-- INFORMATION SUPPLIED follows --

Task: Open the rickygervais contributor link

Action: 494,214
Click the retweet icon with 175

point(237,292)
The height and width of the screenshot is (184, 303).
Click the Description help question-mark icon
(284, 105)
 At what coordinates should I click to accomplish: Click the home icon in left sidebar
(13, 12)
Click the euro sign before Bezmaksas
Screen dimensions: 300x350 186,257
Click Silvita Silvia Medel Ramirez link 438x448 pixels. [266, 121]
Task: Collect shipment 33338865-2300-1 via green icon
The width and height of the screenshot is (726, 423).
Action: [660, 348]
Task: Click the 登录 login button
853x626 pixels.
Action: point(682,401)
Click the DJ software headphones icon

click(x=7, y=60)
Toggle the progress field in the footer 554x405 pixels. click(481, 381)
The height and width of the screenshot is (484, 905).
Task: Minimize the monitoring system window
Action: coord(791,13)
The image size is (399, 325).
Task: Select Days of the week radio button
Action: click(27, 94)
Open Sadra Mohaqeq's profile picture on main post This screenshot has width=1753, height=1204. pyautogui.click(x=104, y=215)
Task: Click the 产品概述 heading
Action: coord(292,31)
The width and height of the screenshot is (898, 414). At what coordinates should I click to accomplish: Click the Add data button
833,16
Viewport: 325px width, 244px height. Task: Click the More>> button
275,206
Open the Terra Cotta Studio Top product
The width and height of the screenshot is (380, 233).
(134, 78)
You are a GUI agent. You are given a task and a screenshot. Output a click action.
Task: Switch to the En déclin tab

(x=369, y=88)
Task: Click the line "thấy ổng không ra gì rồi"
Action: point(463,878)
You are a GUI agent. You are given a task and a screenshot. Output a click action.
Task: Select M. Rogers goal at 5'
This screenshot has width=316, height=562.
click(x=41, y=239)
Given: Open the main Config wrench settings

-- INFORMATION SUPPLIED concluded --

> WHAT TO PRODUCE
Repeat all of the records verbatim, leaving nothing out.

> THE COMPLETED TASK
Task: Open the rickygervais contributor link

Action: 494,214
Click the retweet icon with 175

point(237,292)
The height and width of the screenshot is (184, 303).
Click the Description help question-mark icon
(284, 105)
 At what coordinates should I click to accomplish: Click the home icon in left sidebar
(13, 12)
Click the euro sign before Bezmaksas
Screen dimensions: 300x350 186,257
Click Silvita Silvia Medel Ramirez link 438x448 pixels. [266, 121]
Task: Collect shipment 33338865-2300-1 via green icon
The width and height of the screenshot is (726, 423).
Action: [660, 348]
Task: Click the 登录 login button
853x626 pixels.
Action: point(682,401)
Click the DJ software headphones icon

click(x=7, y=60)
Toggle the progress field in the footer 554x405 pixels. click(481, 381)
The height and width of the screenshot is (484, 905).
Task: Minimize the monitoring system window
Action: coord(791,13)
The image size is (399, 325).
Task: Select Days of the week radio button
Action: click(27, 94)
Open Sadra Mohaqeq's profile picture on main post This screenshot has width=1753, height=1204. pyautogui.click(x=104, y=215)
Task: Click the 产品概述 heading
Action: coord(292,31)
The width and height of the screenshot is (898, 414). At what coordinates should I click to accomplish: Click the Add data button
833,16
Viewport: 325px width, 244px height. Task: Click the More>> button
275,206
Open the Terra Cotta Studio Top product
The width and height of the screenshot is (380, 233).
(134, 78)
You are a GUI agent. You are given a task and a screenshot. Output a click action.
Task: Switch to the En déclin tab

(x=369, y=88)
Task: Click the line "thấy ổng không ra gì rồi"
Action: point(463,878)
You are a GUI agent. You are given a task and a screenshot. Output a click action.
Task: Select M. Rogers goal at 5'
This screenshot has width=316, height=562.
click(x=41, y=239)
Given: Open the main Config wrench settings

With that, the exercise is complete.